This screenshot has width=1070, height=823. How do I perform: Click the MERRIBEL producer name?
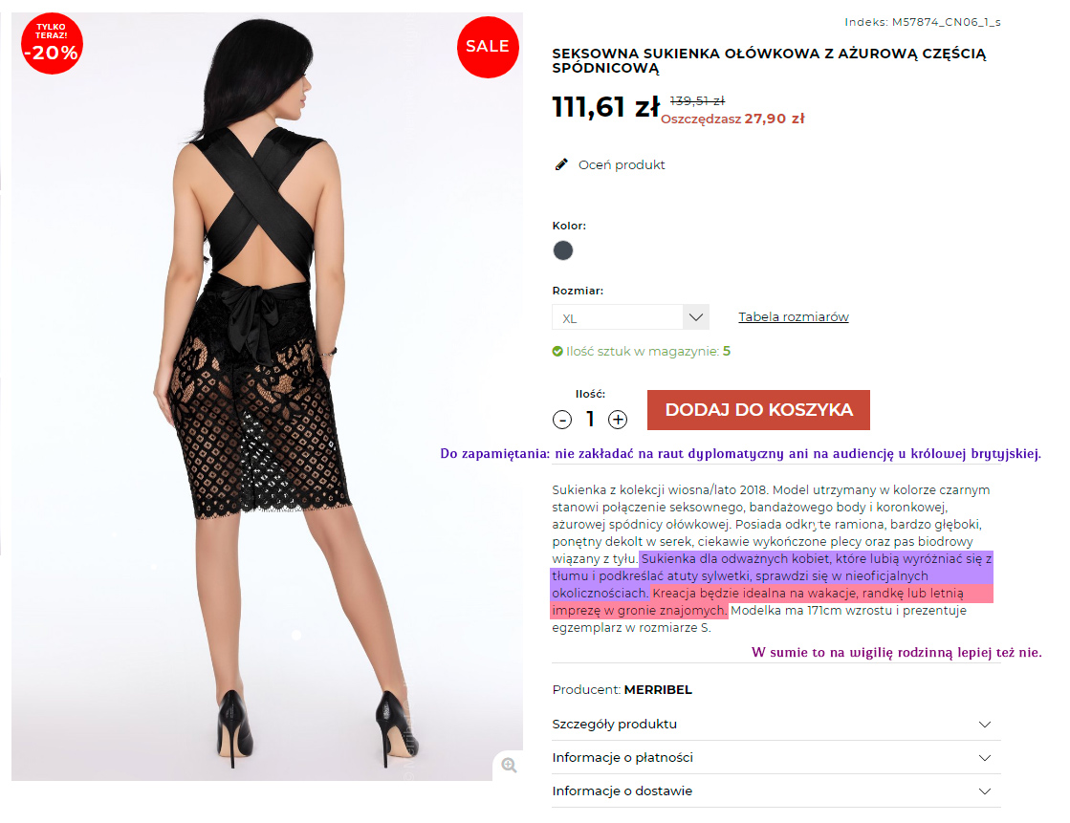tap(658, 690)
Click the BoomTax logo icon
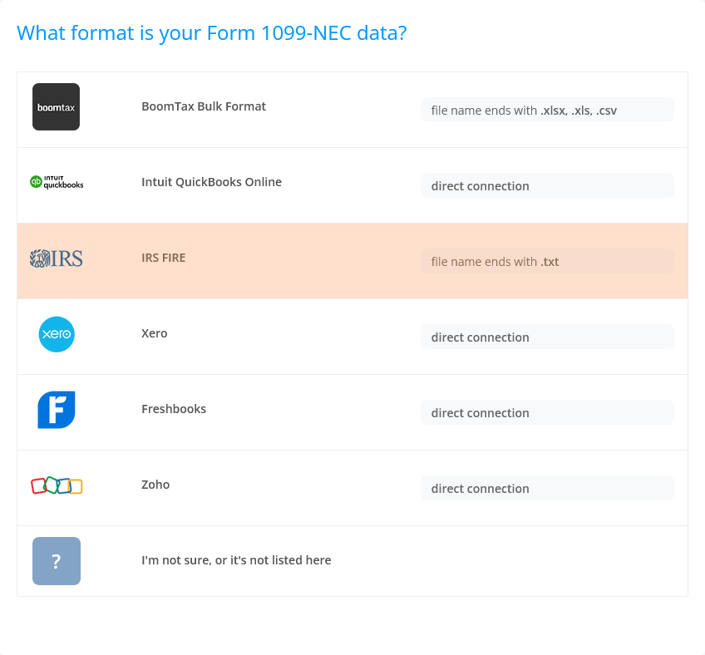This screenshot has width=705, height=655. coord(56,107)
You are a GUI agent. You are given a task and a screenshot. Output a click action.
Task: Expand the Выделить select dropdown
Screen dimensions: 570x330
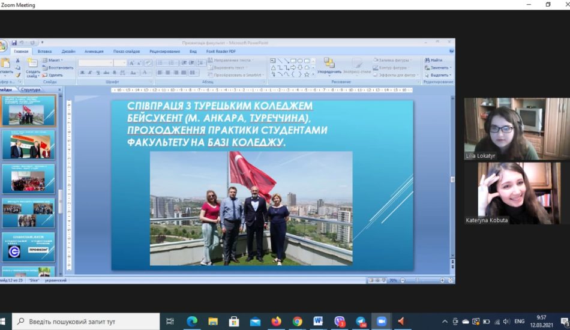[x=439, y=75]
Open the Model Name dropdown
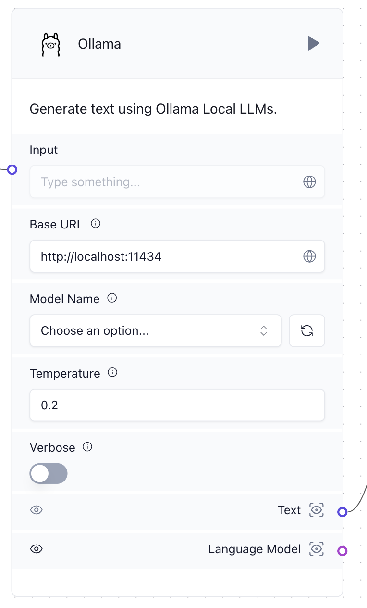367x608 pixels. (156, 330)
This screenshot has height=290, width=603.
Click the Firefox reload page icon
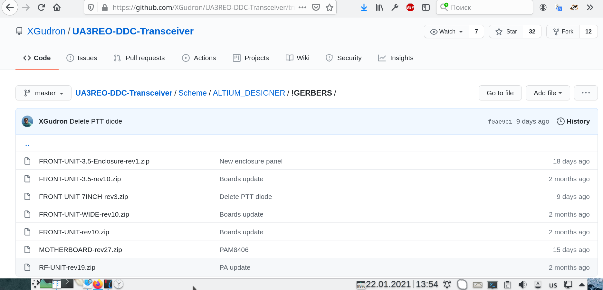coord(41,7)
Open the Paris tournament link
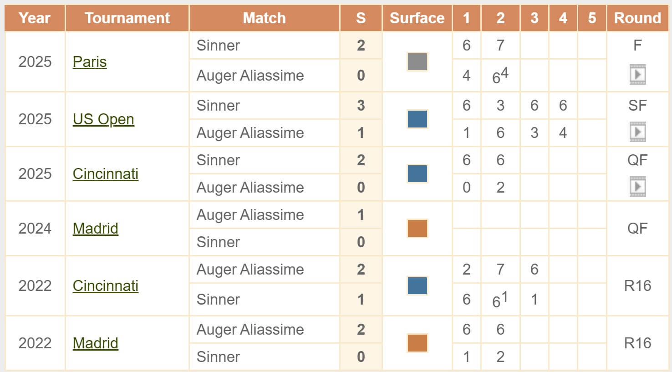The width and height of the screenshot is (672, 372). (x=90, y=62)
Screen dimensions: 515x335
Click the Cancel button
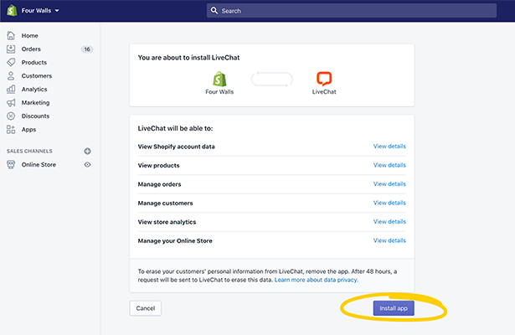(145, 308)
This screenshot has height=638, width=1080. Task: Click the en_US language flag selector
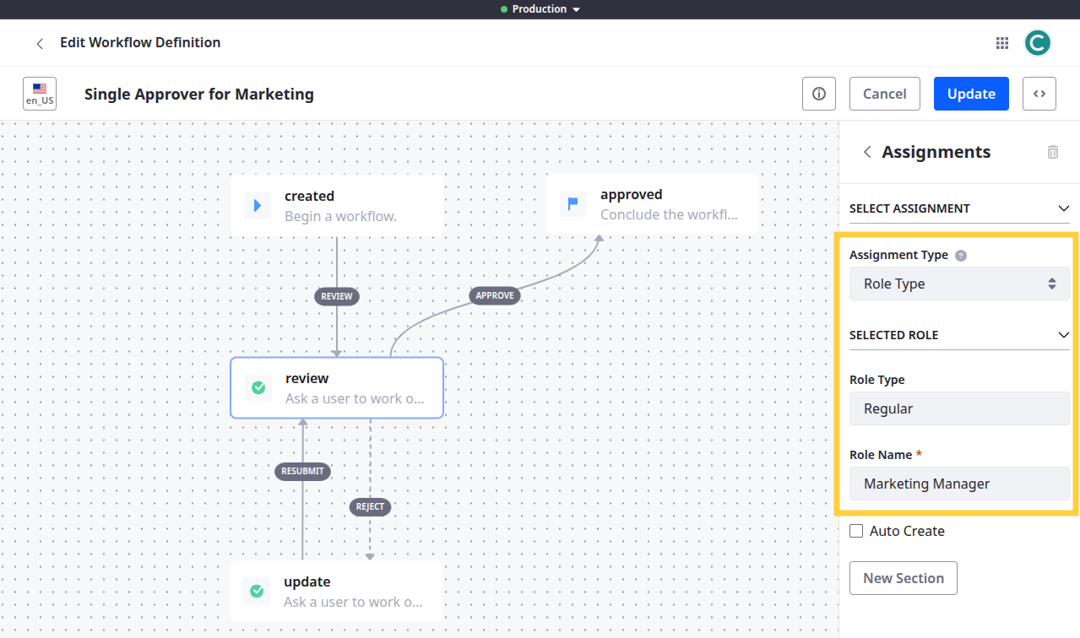click(x=40, y=94)
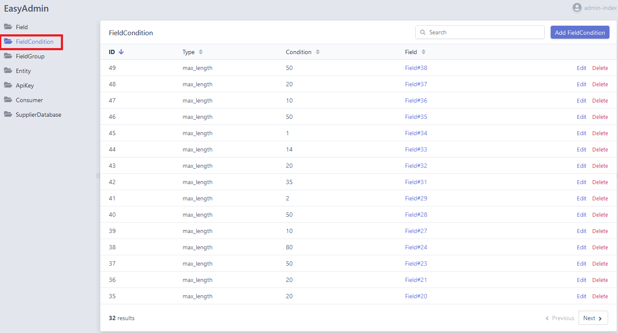The height and width of the screenshot is (333, 618).
Task: Click the folder icon beside SupplierDatabase
Action: (8, 115)
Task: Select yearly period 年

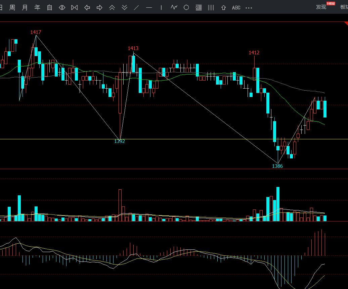Action: 37,7
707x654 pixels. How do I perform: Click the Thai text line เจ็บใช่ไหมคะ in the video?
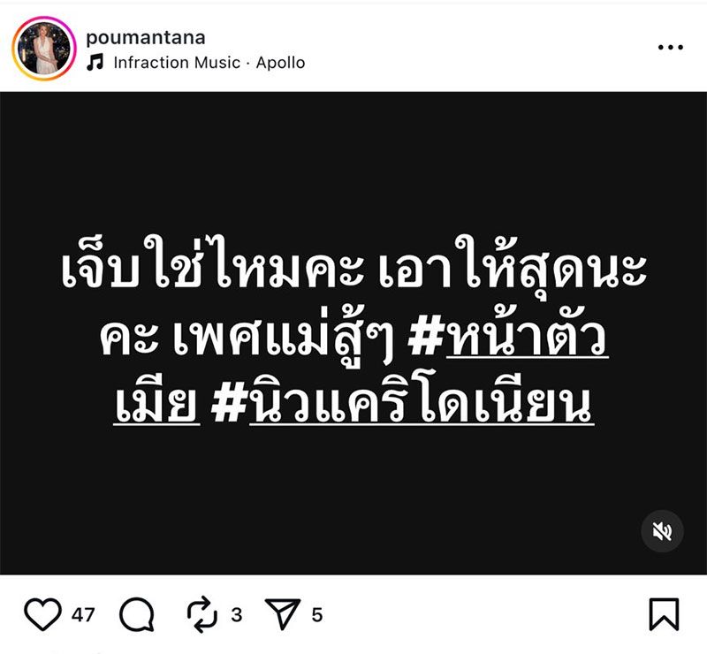[x=212, y=265]

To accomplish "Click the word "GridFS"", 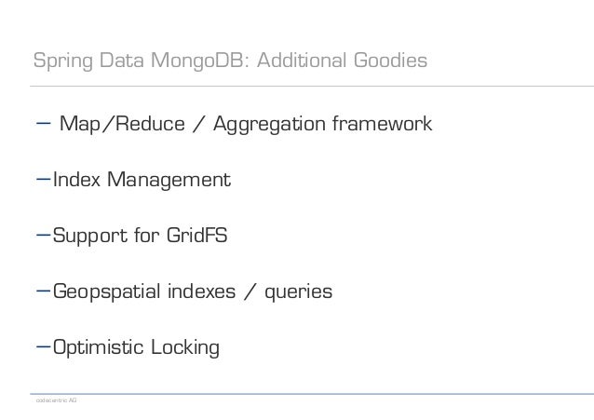I will pos(197,235).
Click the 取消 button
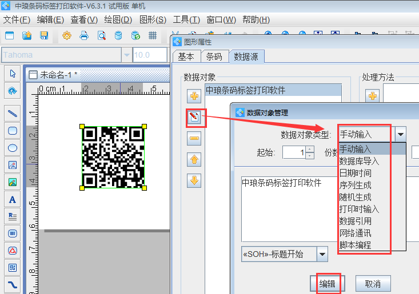419x294 pixels. pyautogui.click(x=373, y=284)
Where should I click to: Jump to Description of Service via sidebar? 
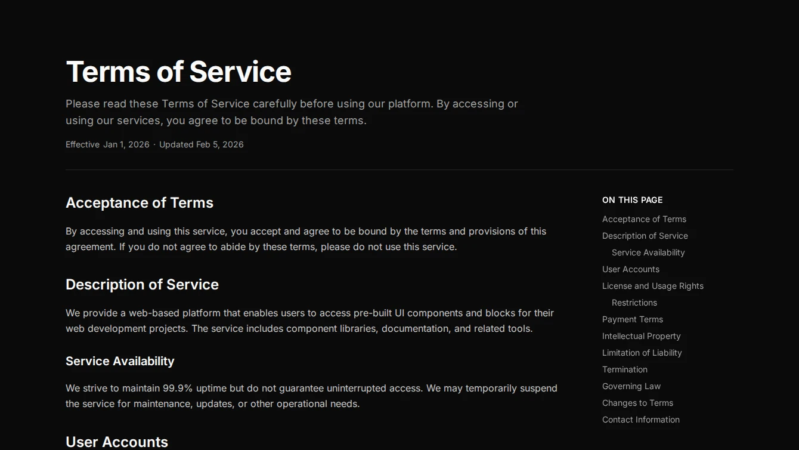(645, 236)
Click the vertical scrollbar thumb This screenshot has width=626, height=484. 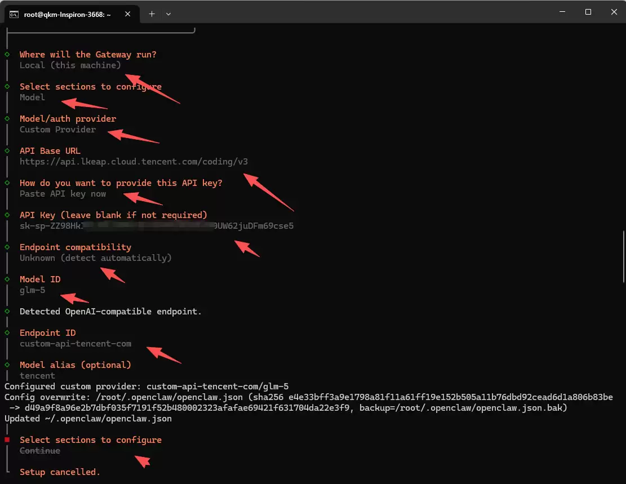click(x=623, y=256)
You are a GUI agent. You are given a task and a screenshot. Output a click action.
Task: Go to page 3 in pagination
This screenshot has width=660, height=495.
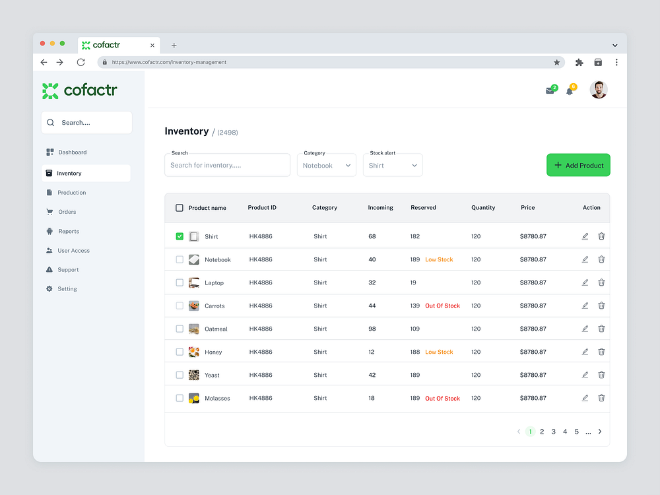pyautogui.click(x=553, y=431)
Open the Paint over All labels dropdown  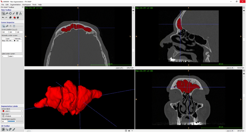[x=12, y=116]
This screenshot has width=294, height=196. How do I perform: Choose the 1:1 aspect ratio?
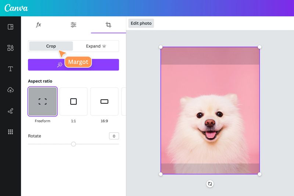point(74,101)
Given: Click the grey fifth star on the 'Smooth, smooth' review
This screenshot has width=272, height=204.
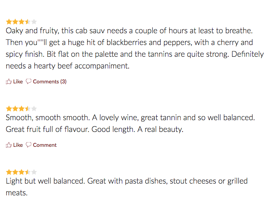Looking at the screenshot, I should click(34, 108).
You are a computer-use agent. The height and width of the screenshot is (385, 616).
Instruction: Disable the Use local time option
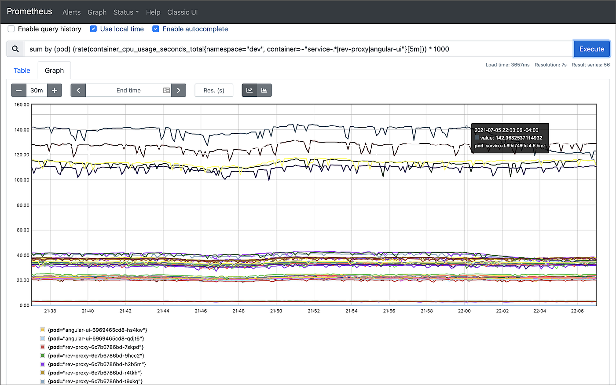93,29
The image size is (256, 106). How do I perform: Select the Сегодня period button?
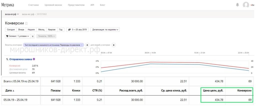pyautogui.click(x=11, y=30)
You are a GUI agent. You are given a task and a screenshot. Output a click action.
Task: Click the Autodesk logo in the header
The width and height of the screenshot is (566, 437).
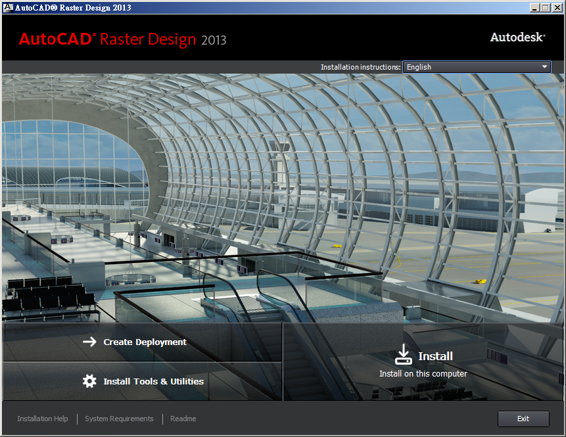pyautogui.click(x=517, y=37)
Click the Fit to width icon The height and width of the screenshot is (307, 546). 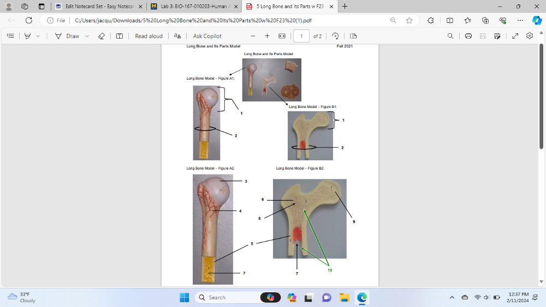(282, 36)
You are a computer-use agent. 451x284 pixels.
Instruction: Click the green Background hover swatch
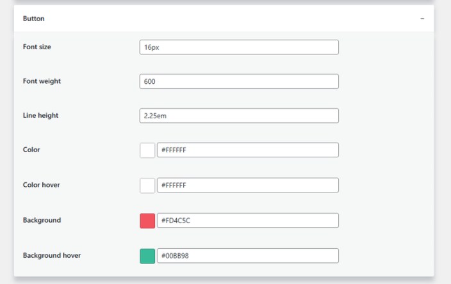click(147, 256)
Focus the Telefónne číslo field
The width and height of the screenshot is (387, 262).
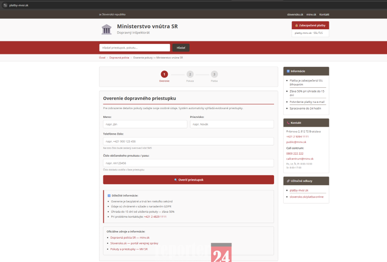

-.-.-

**PROBLEM REQUIREMENTS:**
Respond with a number only, please: how many lines in this data include the word "computer".

**RESULT OF THE EXERCISE:**
2